Montpellier : plongée au cœur du mikvé

Vestige d’une synagogue médiévale ce bain rituel a été classé en 2004. L’imposante porte de bois sombre s’ouvre sur une volée de marches. Au 1 rue de la Barralerie, l’histoire, plus que millénaire de la présence juive à Montpellier s’écrit en lettres de pierre. le-mikve_montpellier

La lumière blafarde préserve une sorte de mystère tout autant que la surprise de la découverte : celle d’un bassin creusé à même le sol, le mikvé, empli d’une eau limpide aux reflets bleu-vert, essentiellement réservé, durant les XIIe et XIIIe siècles, aux bains de purification des dames.

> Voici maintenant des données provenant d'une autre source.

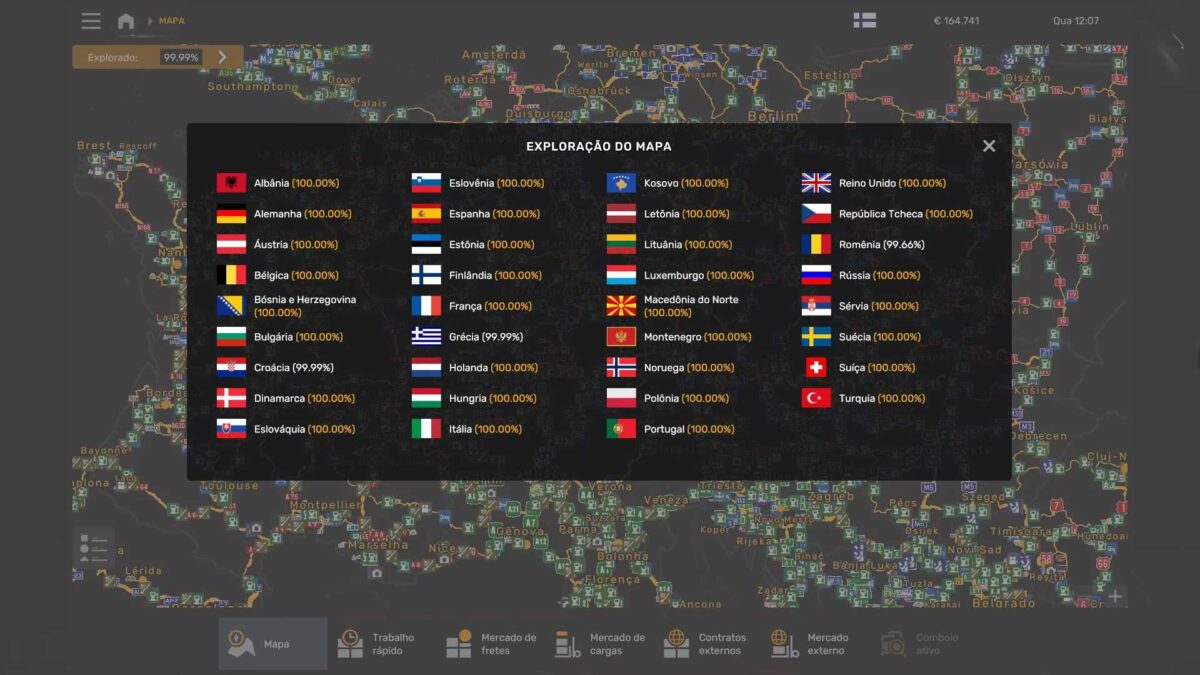This screenshot has height=675, width=1200.
Task: Close the Exploração do Mapa dialog
Action: pos(988,146)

Notamment la veille des noces pour les jeunes filles

 » Ce mikvé est l’un des plus anciens, des mieux conservés d’Europe, commente l’historien Michaël Iancu, directeur de l’institut Maïmonide. Il est d’ailleurs toujours licite, apte à l’utilisation, selon les principes de la loi juive. »

Soit celui d’un bain rituel après chaque cycle féminin menstruel ainsi, qu’impérativement, la veille des noces pour les jeunes filles.  » Elles passent ainsi d’impures à pures, de tamé à tahor en hébreu. » Mais les hommes fréquentent, eux aussi, le mikvé.

 » La veille du shabbat et des grandes fêtes du calendrier lunaire hébraïque. » L’immersion des corps, entièrement dénudés – un vestibule, aménagé avec des niches creusées et des bancs, sert de vestiaire -, dure quelques secondes dans une eau renouvelée en permanence par un petit orifice.

 » On y voit l’origine du baptême chrétien autant que de l’eau bénite. Certains disent qu’il y avait sept immersions, chiffre symbole du monothéisme, brèves mais successives. » Femmes, et hommes donc, ressortent du bassin d’eau vive, d’une contenance approximative de 800 litres, prêts à recommencer un nouveau cycle de leurs vies.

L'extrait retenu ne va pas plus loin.